Happy 50th to Vancouver's wooden coaster
I get so scared when I ride it but everytime I go to the Playland I have to ride it. Even though I think I am going to die when I do.
Like many 50-year-olds, the wooden roller coaster at Vancouver's PNE feels a bit rickety. It creaks, groans and bends in ways that can be downright scary.
But that's exactly the way roller coaster legends Carl Phare and Walker Leroy designed it. And it's why five decades after it was built, the wooden roller coaster remains far and away the most popular ride at the annual fair, attracting more than 500,000 riders annually.
This Tuesday, the Pacific National Exhibition will celebrate the coaster's 50th birthday by offering free rides to the public from 6 a.m. to 10 a.m. Then Mayor Sam Sullivan will designate it a site of "special significance" to the city.
By modern standards, the PNE coaster is quite slow -- its top speed of 80 kilometres per hour is barely a third the speed of the Kingda Ka coaster in Jackson, N.J., which whips around the track at 205 kilometres per hour.
But what it lacks in speed, it makes up for in ambiance. The lightning-quick modern coasters at mega-amusement parks like Six Flags and Knott's Berry Farm are made of steel, which allows them to go fast, but has no give, no feel.
The PNE coaster is made of Douglas fir which is all give, all feel. It makes the ride seem a bit wonky, like something's going to snap and you're going to be hurtled into kingdom come. Which makes it all the more frightening, and all the more fun.
"It's a really well designed track," says roller coaster enthusiast Mike McKinney of Burnaby.
"For the size of the thing, it delivers one hell of a punch. It's got one of the sharpest whiplash turns I think I've ever been on; strange little bunny hills at the end that really beat you up; a very odd section that runs flat then drops and runs flat. Everything about it works."
The X factor is that the only thing holding you in is a lap bar, which means you really get jolted around.
"You're really loose to move around in that thing," notes McKinney, who has ridden hundreds of roller coasters around North America.
"I've been on some good coasters, but they strap you in so tight, there's no thrill left."
The old wooden coaster is not the first rollercoaster to be in the PNE, but it is definitely the most popular and a lot of money and time is spent on it every year to maintain that it is still safe to ride.
It is actually the third roller coaster on the PNE grounds, prefaced by the Giant Dipper (1925-47) and the Little Dipper (1928-44). The older coasters were located at the Happyland amusement park, where the Pacific Coliseum is today; the current coaster is at Playland.

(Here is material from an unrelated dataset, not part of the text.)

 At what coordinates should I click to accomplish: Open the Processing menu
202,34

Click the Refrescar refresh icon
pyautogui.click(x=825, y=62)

It isn't all that big -- 23 metres tall, with a 856-metre track.
But it was a wonderful design, incorporating the decades of experience Phare (who designed it) and Leroy (who built it) had accumulated building coasters.
In an interview a year before his death in 1999, Leroy said the key to the feel of the coaster was the "select" Douglas fir it was built with, and the skilled carpenters who built it.
"Select Douglas fir for a roller coaster is harvested at a particular altitude," he explained.
"Because only Douglas fir -- and use the word Douglas -- grows at that particular elevation. It has a real tight growth ring on it, and the knots are spaced out, so you just get beautiful wood out of it. Awfully hard to buy now."